Stored items:
▬▬▬▬▬▬▬▬▬▬

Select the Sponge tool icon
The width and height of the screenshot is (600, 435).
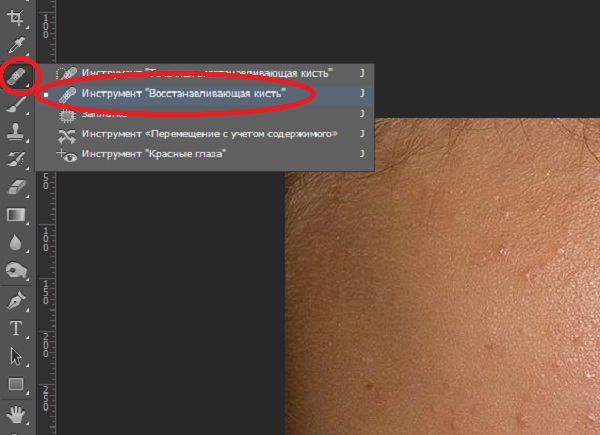[16, 270]
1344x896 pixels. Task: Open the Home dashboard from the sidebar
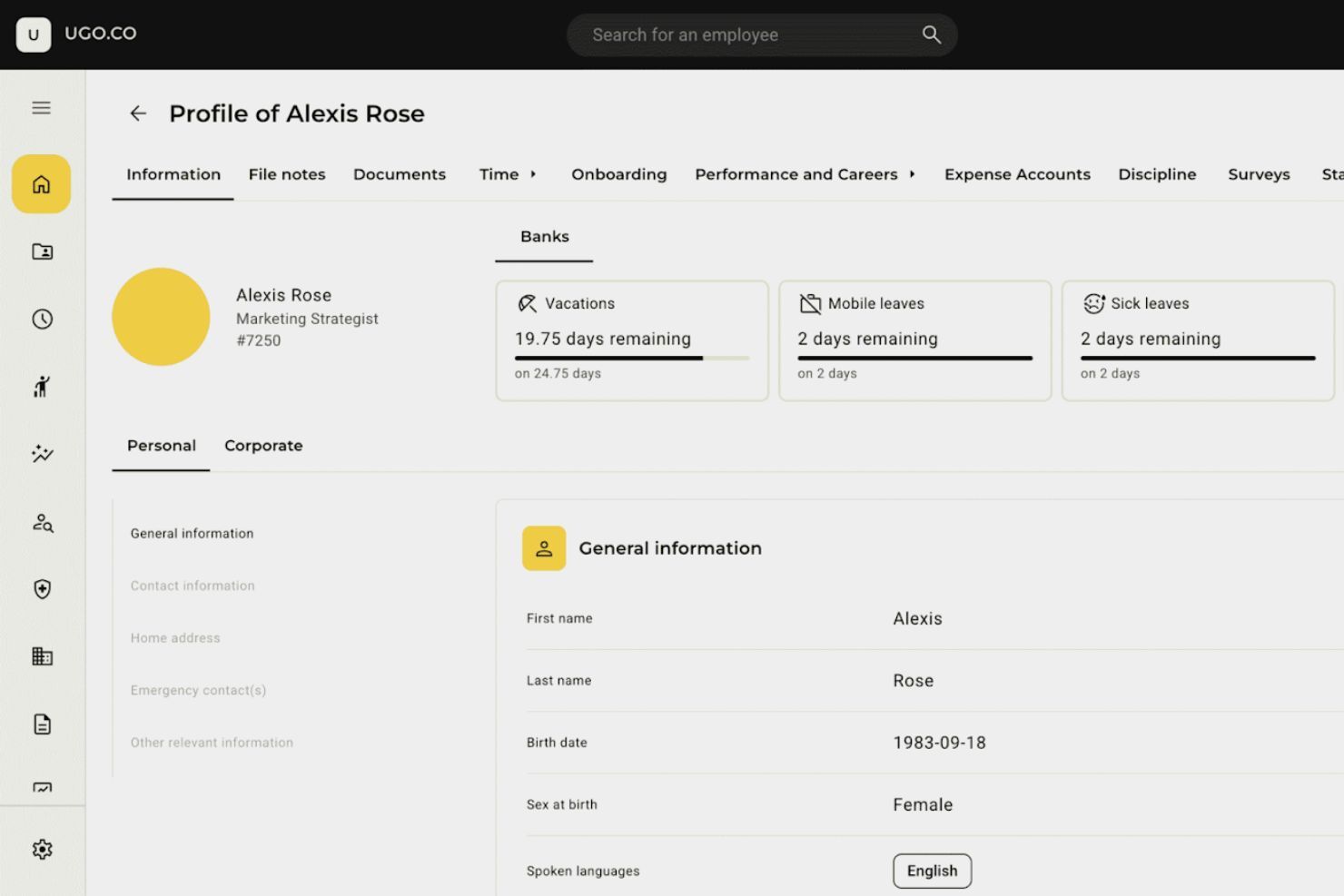point(41,183)
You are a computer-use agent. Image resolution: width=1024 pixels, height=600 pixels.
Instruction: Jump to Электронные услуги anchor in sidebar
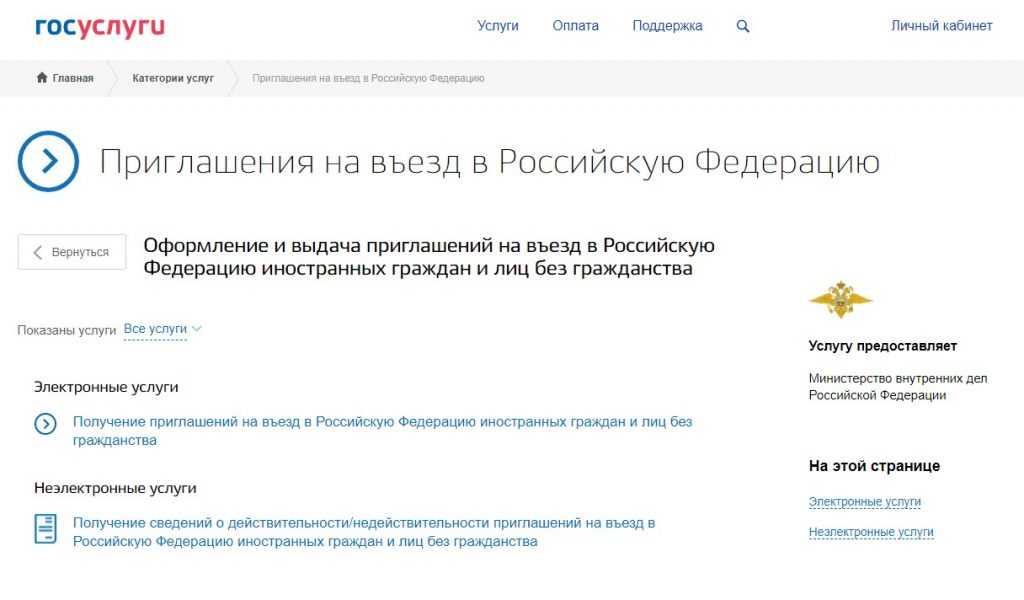[x=864, y=502]
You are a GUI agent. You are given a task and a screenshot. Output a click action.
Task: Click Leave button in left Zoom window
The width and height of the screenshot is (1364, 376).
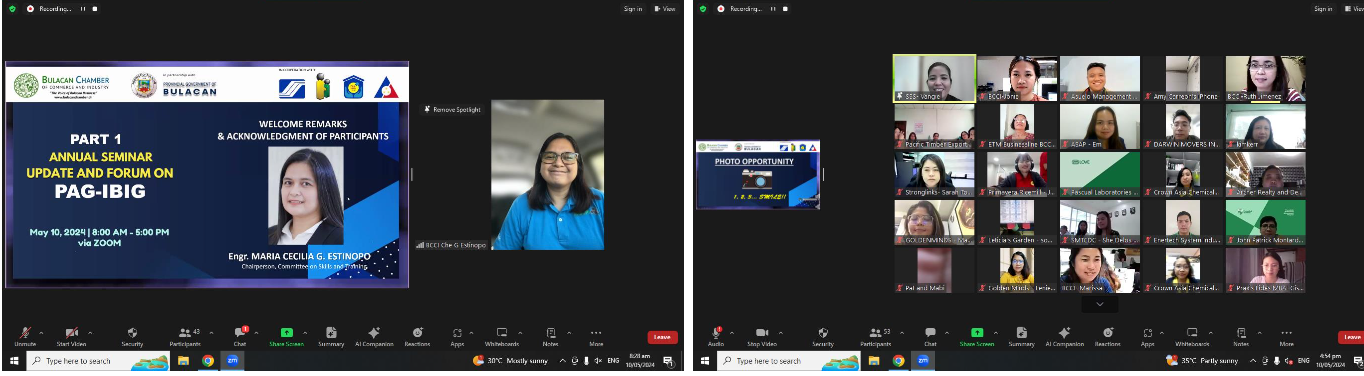(662, 337)
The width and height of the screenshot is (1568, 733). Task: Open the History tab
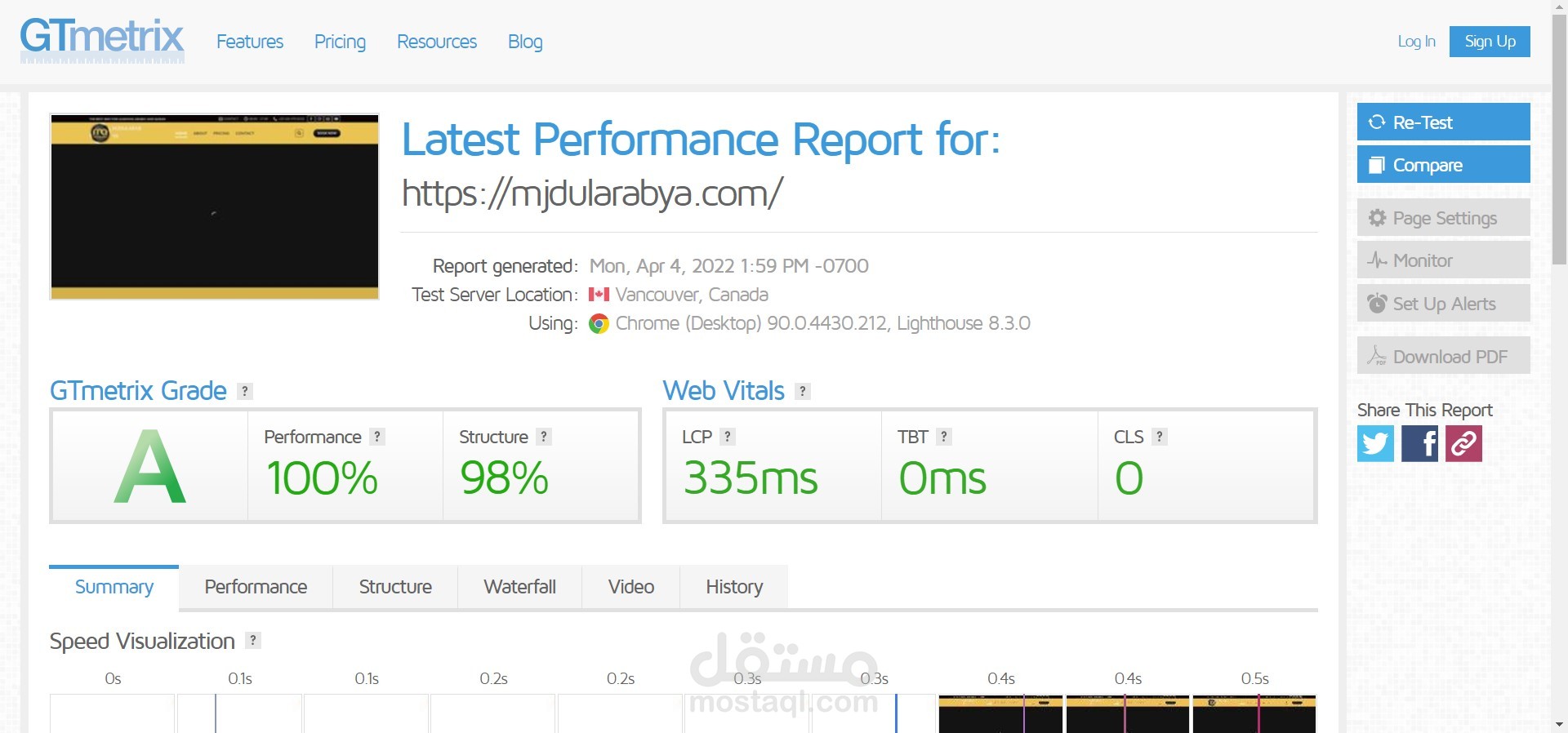pyautogui.click(x=734, y=587)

▬▬▬▬▬▬▬▬▬▬

Task details: Every line above that holds "agent" counts once; state the total and nothing else.

Task solution: 2